Trecho do exercício:
"""
Eliminação Gaussiana

Conclusão: A nova era da resiliência de dados

Em um mundo onde o volume de dados cresce exponencialmente, proteger sem desperdiçar é essencial. O Erasure Coding oferece uma solução moderna, confiável e econômica para esse desafio.

Se a sua infraestrutura ainda depende exclusivamente de replicação, talvez seja hora de rever essa estratégia. Afinal, quando os dados são o novo petróleo, perder um barril sequer pode custar caro.
"""
Extratos de registros:
"""
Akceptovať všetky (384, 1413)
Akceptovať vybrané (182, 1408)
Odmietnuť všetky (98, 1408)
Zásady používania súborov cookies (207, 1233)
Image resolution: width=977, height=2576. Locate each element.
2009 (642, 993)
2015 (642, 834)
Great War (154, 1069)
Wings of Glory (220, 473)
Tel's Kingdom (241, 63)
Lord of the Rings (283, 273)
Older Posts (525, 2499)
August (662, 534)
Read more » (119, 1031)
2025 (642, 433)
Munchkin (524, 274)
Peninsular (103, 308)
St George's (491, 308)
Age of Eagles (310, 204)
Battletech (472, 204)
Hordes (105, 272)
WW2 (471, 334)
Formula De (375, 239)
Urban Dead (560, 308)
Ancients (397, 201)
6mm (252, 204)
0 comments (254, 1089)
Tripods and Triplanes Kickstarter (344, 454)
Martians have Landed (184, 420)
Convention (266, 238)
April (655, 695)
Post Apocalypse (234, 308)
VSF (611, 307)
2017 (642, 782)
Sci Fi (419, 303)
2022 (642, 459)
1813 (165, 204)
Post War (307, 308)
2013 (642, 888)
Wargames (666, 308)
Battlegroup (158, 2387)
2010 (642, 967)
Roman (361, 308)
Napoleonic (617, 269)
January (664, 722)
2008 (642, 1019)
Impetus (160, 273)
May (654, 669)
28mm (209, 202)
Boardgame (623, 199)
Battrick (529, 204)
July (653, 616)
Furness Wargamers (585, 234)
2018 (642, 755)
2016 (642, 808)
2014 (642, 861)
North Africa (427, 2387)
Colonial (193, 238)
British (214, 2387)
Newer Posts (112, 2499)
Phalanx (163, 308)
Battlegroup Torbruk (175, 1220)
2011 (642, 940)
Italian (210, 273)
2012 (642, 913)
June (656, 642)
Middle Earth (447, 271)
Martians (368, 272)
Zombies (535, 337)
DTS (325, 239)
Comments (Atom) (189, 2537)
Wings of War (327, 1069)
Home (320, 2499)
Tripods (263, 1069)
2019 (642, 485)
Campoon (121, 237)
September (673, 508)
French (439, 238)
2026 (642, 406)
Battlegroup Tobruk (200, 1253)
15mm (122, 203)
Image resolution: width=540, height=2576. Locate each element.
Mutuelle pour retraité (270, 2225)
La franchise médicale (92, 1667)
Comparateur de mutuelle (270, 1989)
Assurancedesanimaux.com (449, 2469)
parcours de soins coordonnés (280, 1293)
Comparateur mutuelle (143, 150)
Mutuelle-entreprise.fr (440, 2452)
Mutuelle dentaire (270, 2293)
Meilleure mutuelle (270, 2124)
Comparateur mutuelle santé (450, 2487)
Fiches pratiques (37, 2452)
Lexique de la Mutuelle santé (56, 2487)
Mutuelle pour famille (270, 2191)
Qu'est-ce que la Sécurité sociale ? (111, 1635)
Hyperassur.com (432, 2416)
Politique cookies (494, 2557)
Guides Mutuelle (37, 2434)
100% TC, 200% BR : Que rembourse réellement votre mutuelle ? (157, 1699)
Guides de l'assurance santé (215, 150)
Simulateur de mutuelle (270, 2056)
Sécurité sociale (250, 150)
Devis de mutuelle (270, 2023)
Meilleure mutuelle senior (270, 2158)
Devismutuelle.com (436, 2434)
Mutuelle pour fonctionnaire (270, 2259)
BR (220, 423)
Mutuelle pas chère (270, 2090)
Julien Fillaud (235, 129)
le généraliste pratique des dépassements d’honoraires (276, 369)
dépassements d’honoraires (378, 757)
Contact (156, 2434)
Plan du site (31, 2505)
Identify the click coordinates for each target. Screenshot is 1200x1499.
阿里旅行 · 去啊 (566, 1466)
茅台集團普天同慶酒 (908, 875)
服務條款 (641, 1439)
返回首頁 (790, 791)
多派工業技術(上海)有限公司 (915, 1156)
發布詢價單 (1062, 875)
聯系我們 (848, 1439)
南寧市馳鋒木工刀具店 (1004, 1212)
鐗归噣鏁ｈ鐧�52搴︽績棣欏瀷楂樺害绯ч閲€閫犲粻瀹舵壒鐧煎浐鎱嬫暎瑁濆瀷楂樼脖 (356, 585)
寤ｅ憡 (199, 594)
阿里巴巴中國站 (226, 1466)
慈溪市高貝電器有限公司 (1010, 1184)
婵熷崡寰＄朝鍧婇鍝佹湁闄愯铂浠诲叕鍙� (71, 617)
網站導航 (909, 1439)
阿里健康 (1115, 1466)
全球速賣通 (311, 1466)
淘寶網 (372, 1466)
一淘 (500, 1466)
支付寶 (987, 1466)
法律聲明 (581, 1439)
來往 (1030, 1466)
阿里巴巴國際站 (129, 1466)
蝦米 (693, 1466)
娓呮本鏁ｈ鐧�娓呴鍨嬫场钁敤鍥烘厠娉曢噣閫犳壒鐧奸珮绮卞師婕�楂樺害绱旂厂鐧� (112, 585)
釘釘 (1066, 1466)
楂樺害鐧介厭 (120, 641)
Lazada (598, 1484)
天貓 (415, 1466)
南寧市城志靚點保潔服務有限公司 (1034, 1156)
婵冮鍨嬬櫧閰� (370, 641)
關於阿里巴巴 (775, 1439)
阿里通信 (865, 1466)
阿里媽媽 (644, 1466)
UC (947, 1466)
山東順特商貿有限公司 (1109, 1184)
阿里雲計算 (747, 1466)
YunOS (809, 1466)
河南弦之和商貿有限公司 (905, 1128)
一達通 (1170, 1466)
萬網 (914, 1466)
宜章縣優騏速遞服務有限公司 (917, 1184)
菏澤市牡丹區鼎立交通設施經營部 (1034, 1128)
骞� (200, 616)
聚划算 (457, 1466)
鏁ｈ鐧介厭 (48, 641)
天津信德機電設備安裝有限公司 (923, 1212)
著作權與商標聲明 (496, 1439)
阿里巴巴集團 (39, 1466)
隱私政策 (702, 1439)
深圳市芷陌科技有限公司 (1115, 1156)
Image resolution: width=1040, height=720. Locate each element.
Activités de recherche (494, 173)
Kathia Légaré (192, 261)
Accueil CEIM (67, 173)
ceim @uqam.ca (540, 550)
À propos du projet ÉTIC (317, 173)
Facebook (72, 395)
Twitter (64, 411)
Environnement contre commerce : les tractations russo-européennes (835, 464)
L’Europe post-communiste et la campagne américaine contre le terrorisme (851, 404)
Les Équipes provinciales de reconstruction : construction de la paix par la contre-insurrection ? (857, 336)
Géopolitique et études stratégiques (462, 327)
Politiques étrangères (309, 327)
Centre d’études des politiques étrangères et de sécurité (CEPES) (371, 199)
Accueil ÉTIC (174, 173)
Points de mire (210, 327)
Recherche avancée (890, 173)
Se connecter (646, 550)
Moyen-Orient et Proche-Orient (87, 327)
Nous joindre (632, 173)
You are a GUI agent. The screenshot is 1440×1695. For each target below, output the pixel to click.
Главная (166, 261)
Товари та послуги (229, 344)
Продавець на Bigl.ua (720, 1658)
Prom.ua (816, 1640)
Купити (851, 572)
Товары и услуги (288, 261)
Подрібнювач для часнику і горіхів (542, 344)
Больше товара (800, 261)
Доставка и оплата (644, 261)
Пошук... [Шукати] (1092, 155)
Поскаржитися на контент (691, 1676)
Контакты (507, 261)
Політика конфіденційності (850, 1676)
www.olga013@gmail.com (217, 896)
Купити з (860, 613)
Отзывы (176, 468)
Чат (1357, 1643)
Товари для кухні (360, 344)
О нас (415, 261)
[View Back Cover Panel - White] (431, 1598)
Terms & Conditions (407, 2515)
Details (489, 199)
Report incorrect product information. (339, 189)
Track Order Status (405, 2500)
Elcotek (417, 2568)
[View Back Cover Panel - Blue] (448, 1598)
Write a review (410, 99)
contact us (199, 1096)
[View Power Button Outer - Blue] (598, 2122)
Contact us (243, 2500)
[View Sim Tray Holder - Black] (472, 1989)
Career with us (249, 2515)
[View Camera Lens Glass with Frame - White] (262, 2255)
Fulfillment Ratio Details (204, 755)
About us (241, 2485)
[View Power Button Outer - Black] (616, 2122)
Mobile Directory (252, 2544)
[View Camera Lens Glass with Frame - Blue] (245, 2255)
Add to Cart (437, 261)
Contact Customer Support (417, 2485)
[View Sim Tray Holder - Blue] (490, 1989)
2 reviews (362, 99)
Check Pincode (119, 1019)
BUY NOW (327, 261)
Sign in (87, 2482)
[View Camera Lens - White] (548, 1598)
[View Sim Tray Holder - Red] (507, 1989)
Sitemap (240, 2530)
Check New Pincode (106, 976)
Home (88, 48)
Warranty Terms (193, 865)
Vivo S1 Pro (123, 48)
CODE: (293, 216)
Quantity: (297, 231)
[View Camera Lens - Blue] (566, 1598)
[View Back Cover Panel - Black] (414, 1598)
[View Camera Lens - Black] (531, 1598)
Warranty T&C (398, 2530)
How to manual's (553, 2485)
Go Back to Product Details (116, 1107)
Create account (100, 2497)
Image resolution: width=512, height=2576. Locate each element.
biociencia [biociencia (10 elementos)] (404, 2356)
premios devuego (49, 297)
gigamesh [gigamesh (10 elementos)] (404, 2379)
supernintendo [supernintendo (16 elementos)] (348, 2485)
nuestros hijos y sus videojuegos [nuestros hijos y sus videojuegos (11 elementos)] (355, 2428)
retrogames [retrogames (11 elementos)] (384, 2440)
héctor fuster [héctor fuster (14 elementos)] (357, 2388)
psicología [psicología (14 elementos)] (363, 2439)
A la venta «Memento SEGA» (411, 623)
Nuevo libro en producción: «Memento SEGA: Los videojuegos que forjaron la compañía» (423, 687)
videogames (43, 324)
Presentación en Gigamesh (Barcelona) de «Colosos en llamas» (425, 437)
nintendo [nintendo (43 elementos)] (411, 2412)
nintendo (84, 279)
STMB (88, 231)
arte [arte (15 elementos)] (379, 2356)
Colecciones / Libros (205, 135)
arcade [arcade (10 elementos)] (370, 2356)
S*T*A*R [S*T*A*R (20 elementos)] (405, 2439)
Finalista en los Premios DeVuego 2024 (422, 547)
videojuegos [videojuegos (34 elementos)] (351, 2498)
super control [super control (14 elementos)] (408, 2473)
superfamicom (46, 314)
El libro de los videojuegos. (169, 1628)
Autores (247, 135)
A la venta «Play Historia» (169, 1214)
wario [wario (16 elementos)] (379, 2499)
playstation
"""
Conjunto de tarefas:
a - Por favor, redigite o trecho sobre Erasure Coding de "Em um mundo" a "para esse desafio.".
b - Diga se cada afirmação está de acordo com o trecho sobre Erasure Coding, respondendo sim ou não e citando literalmente as palavras decisivas do trecho: (i) o Erasure Coding é apresentado como uma solução econômica; (ii) o volume de dados está diminuindo; (iii) depender só de replicação é indicado como a melhor estratégia.

Respostas abaixo:
a -
Em um mundo onde o volume de dados cresce exponencialmente, proteger sem desperdiçar é essencial. O Erasure Coding oferece uma solução moderna, confiável e econômica para esse desafio.

b -
(i) Sim: "O Erasure Coding oferece uma solução moderna, confiável e econômica para esse desafio."
(ii) Não: "o volume de dados cresce exponencialmente"
(iii) Não: "Se a sua infraestrutura ainda depende exclusivamente de replicação, talvez seja hora de rever essa estratégia."